I'm a 66 year old relic from the past who lives on 180 acres in southern Kentucky with wife. We are looking for someone or a family to grow and learn in the country lifestyle. We would prefer a family.  I have been here 40 years and have taken my ideals and drive and have worked my place into what it is today. We have orchards, gardens, landscaping, cattle, chickens, greenhouses, etc. We are Catholics so you must not be close minded to one's religious beliefs. We cannot provide you with an income only a place to live. We will assist you in any projects that you envision so you can earn an income. My wife and I both work in town for income. We have not monetized our farm to be financially self-sufficient. We are more food self-sufficient.
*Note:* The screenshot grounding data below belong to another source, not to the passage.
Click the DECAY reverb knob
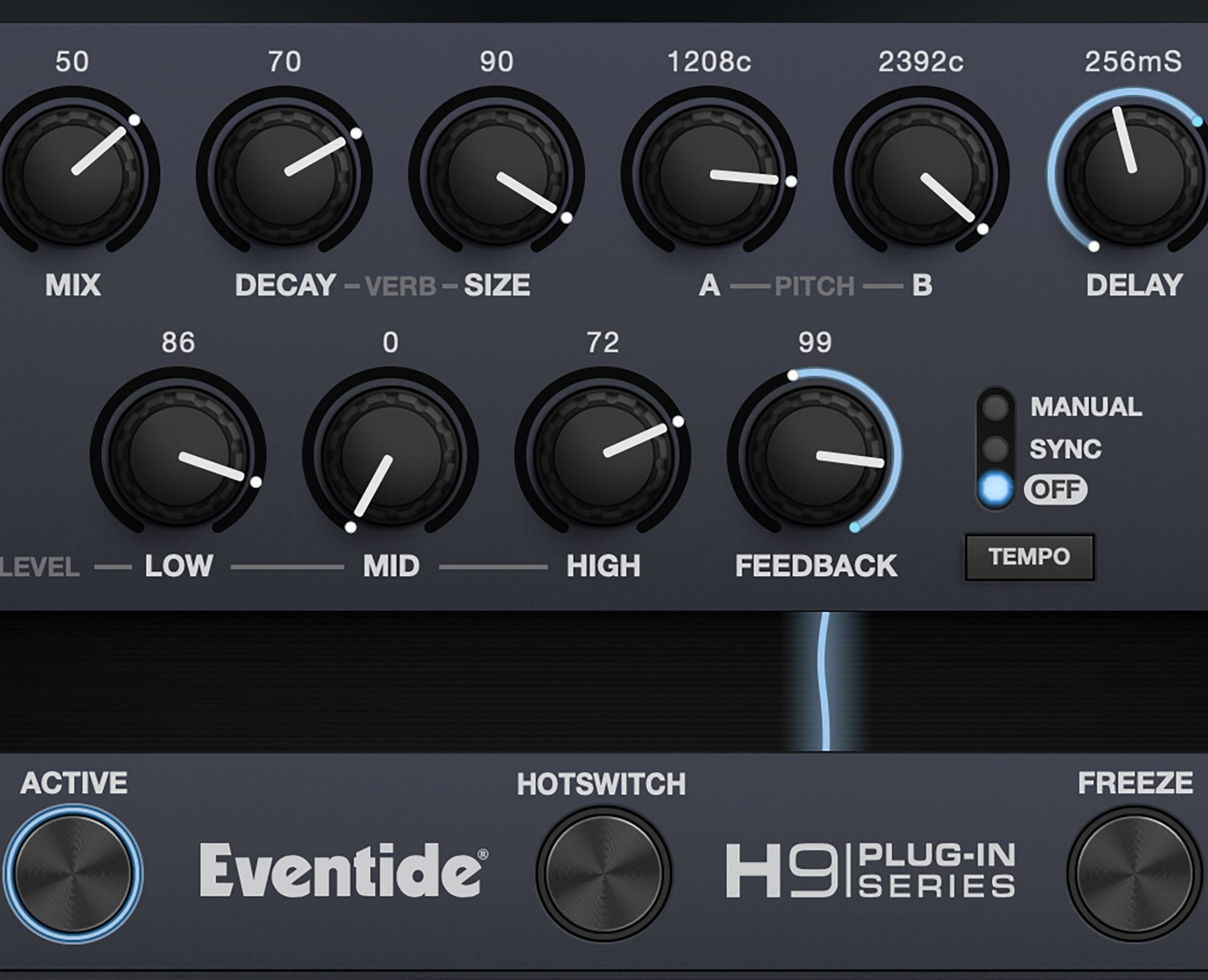The image size is (1208, 980). (284, 174)
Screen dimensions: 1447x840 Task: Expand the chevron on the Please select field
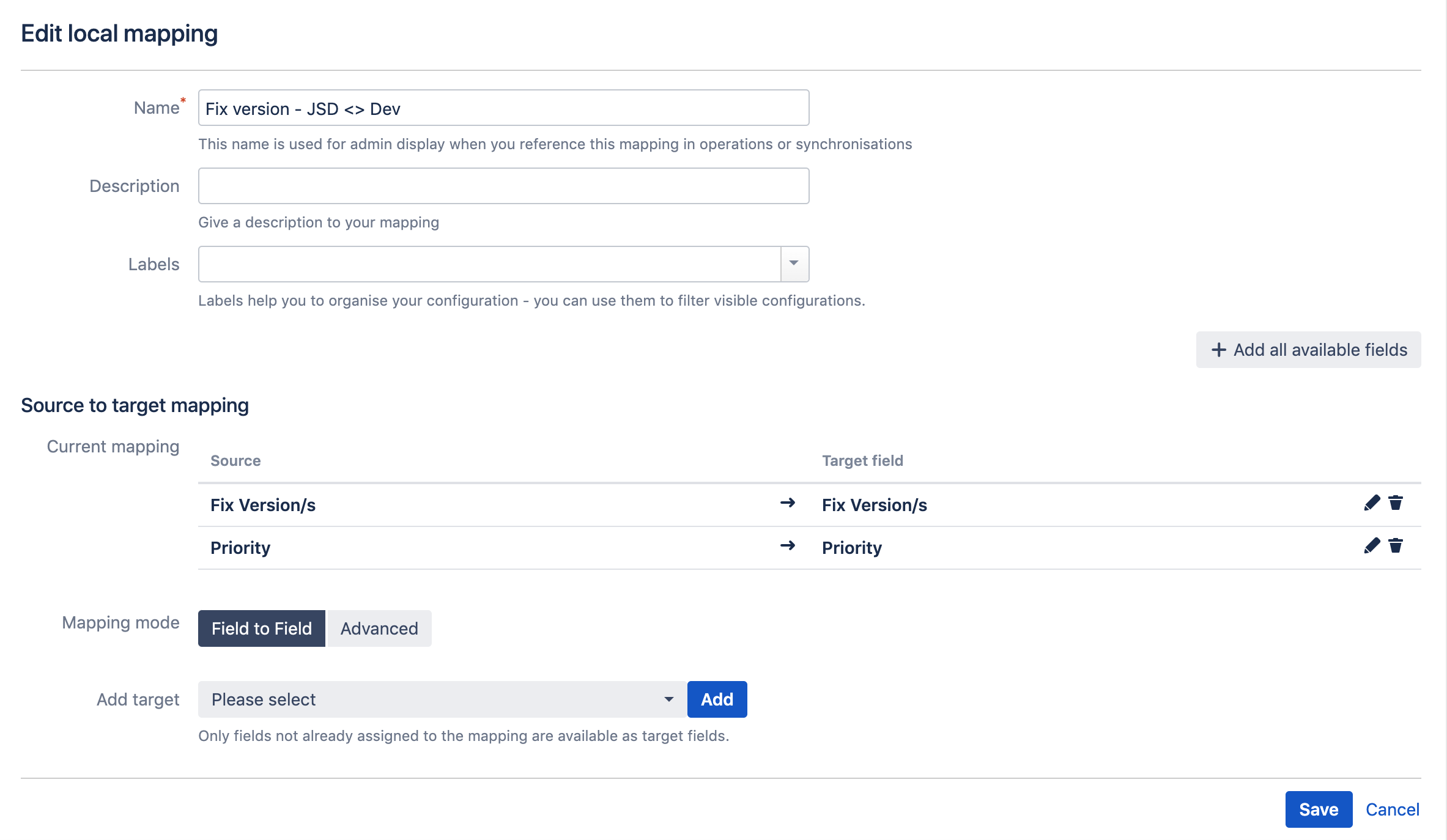(x=668, y=699)
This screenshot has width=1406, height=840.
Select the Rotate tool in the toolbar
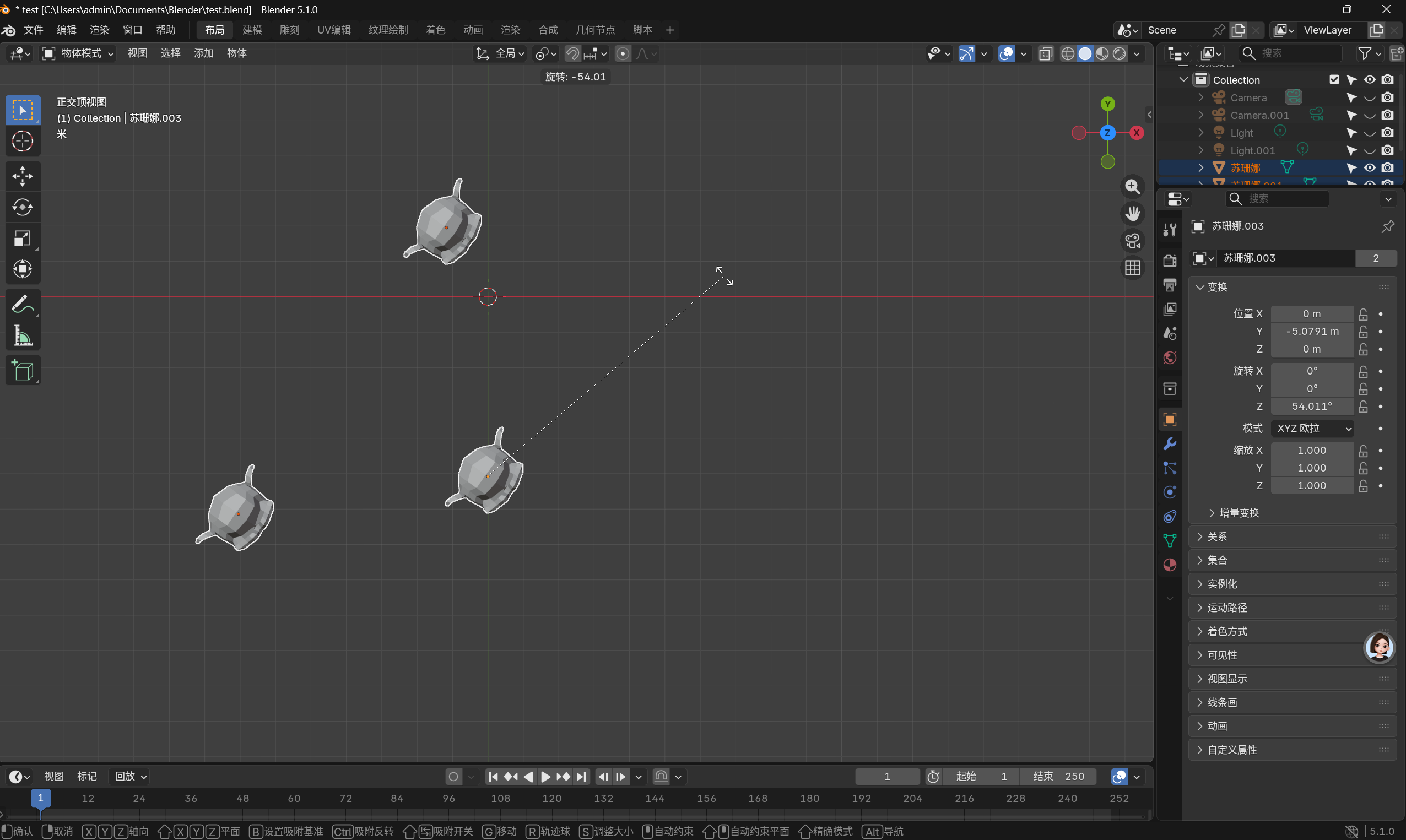(23, 207)
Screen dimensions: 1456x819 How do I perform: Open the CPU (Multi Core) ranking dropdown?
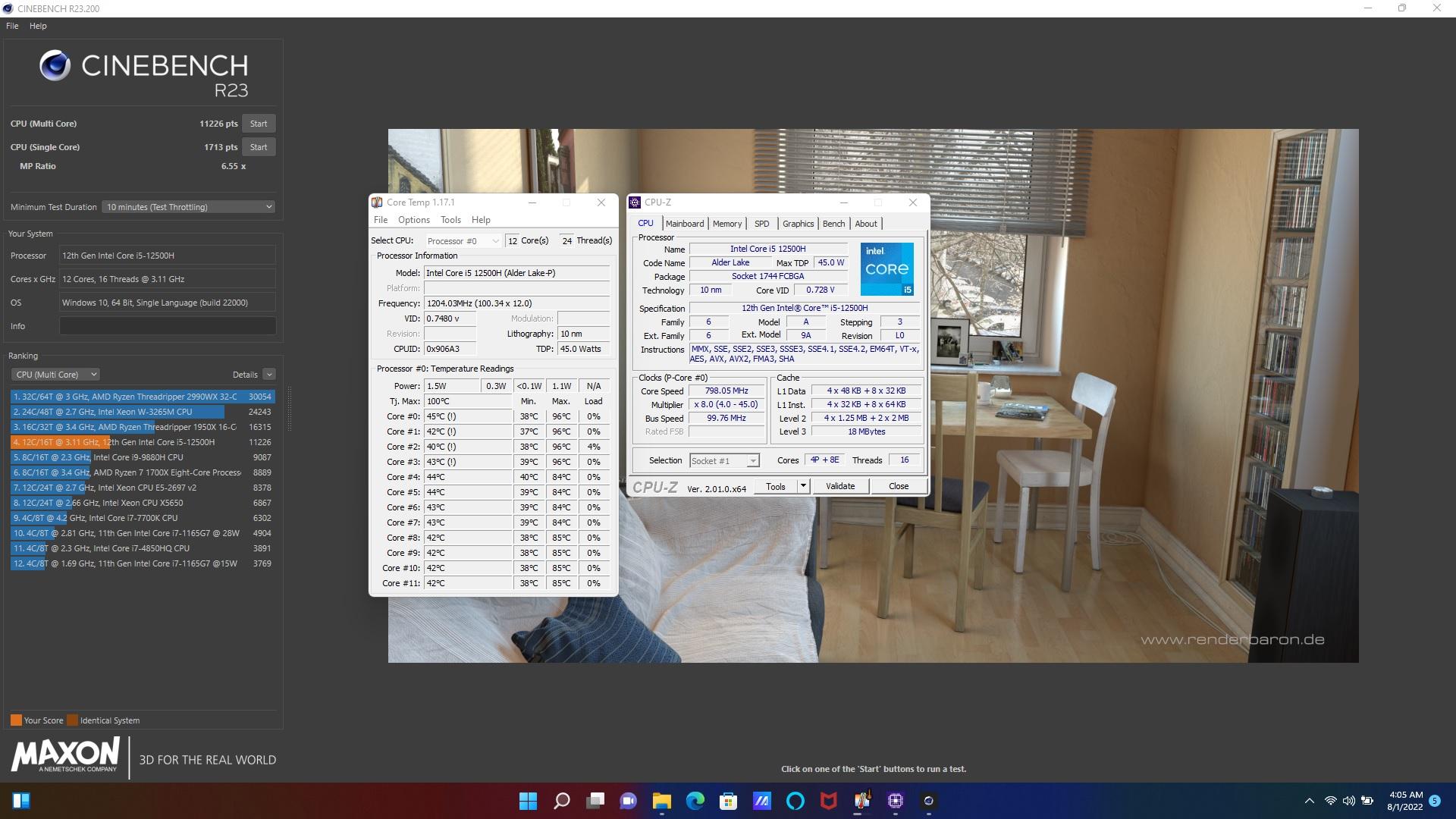(55, 375)
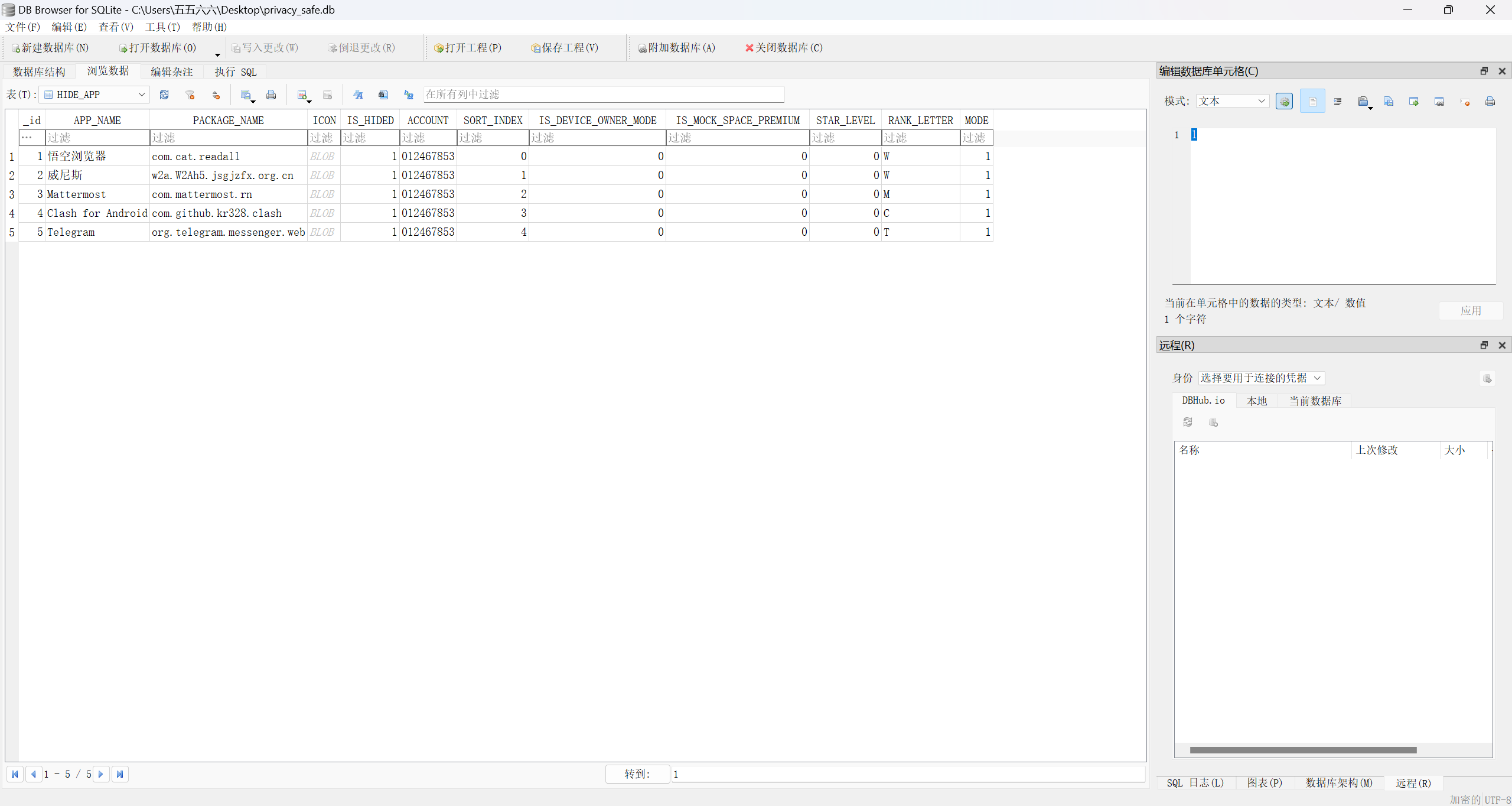Image resolution: width=1512 pixels, height=806 pixels.
Task: Clear all filters icon in table toolbar
Action: [x=190, y=95]
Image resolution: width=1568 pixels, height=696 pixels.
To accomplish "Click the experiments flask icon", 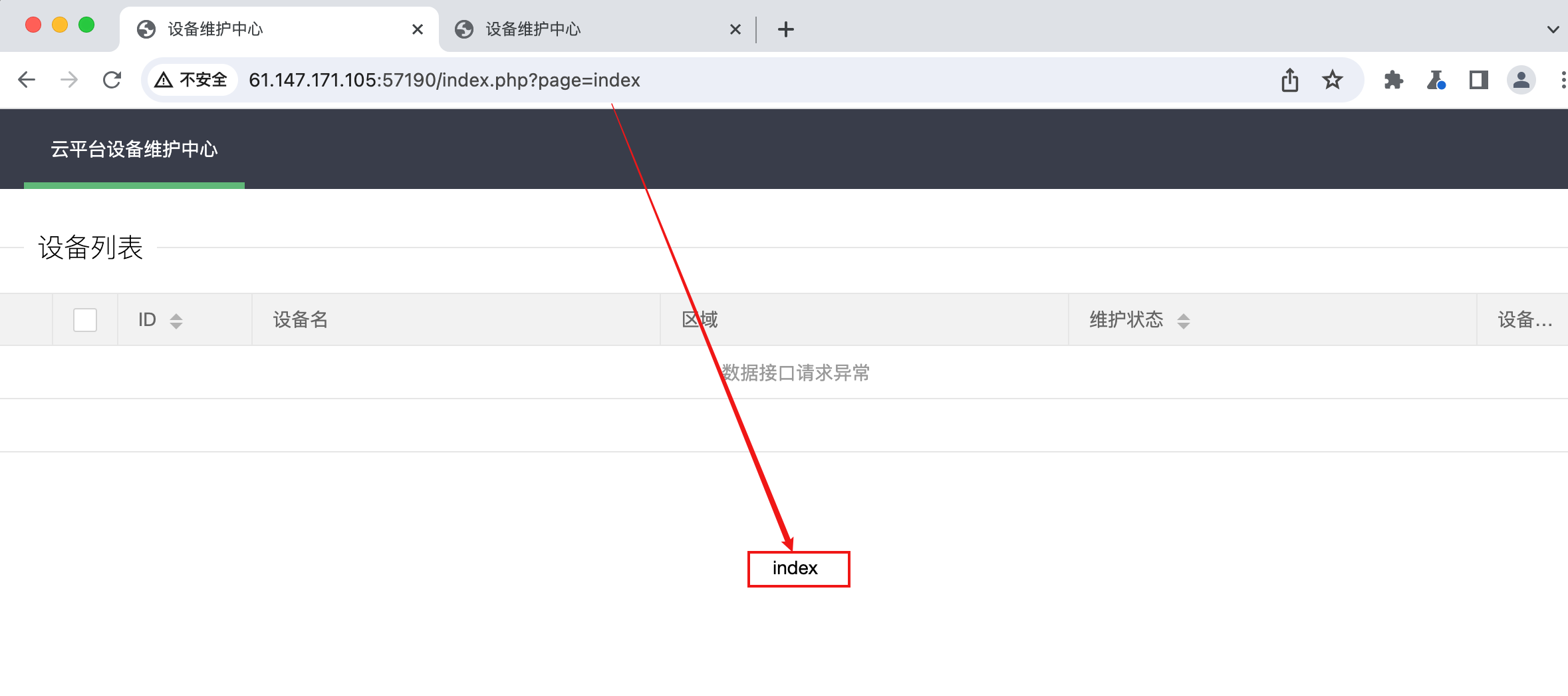I will point(1436,79).

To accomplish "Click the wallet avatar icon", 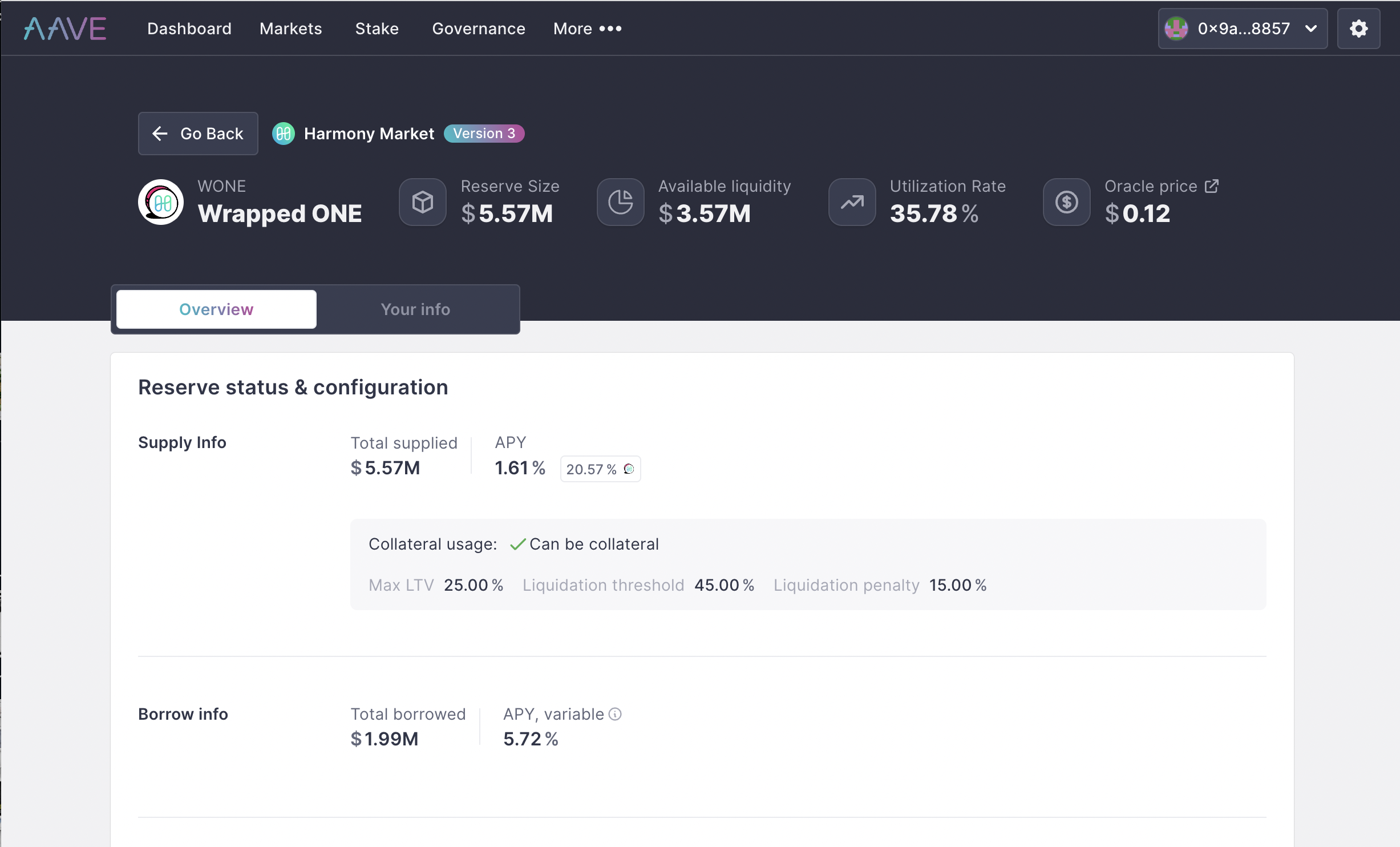I will (x=1176, y=29).
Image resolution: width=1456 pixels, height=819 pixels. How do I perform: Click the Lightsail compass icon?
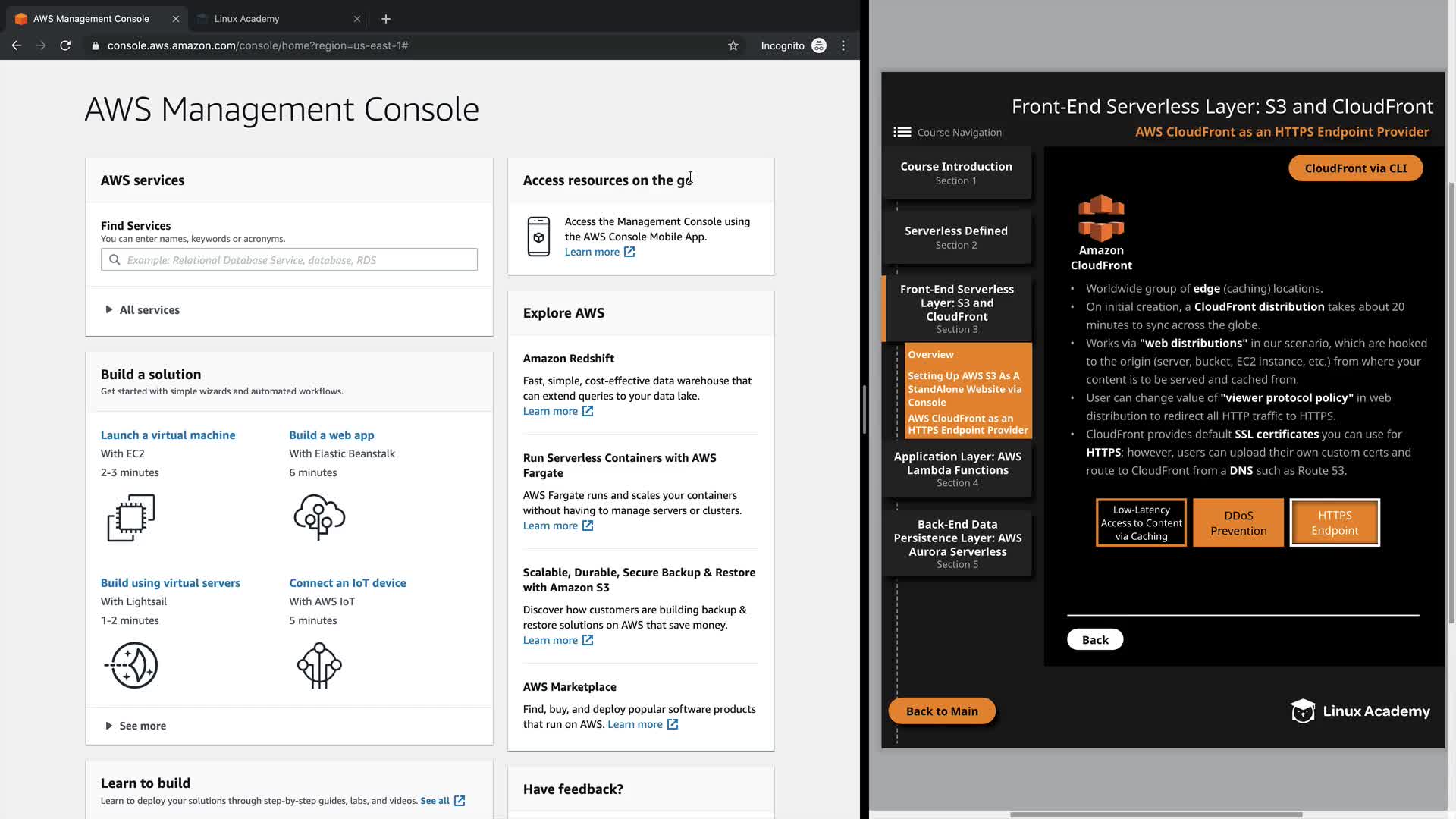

My main purpose in reaching out for the right individual is for me to be able to pass on some skills and assist someone in achieving their goals of living a rural life style. I do want to receive some labor for the living situation and am willing to financially back a project for a cut of the income. Besides farm oriented projects, I have a building that has some woodworking tools that would be a good situation for someone with that interest. There are Amish neighbors that reclaim barn wood and plane it. That style of wood  makes very nice pieces of furniture.

It takes a lot of practical effort and the ability to be able to grind out a self-sufficient lifestyle. One doesn't learn it while clicking on a phone for hours a day or becoming the best Google Gardener on the internet. I'm not looking for dependents. I'm looking for the thrill of watching someone or a family thrive and grow in the country.

I'm not interested in taking on someone's addictions, mental health issues or reading their life history on their tattoos. I don't want someone who is racist and thinks their group is better than another group based on color or belief. I believe you can do and think what you want but not necessarily on my 180 acres. I don't think the government has the answers for all our social needs. If you have an elitist attitude that leads you to believe that if people would live like you believe, the world would be wonderful, then another opportunity awaits you elsewhere.

If you know of any other links that I can post this please let me know.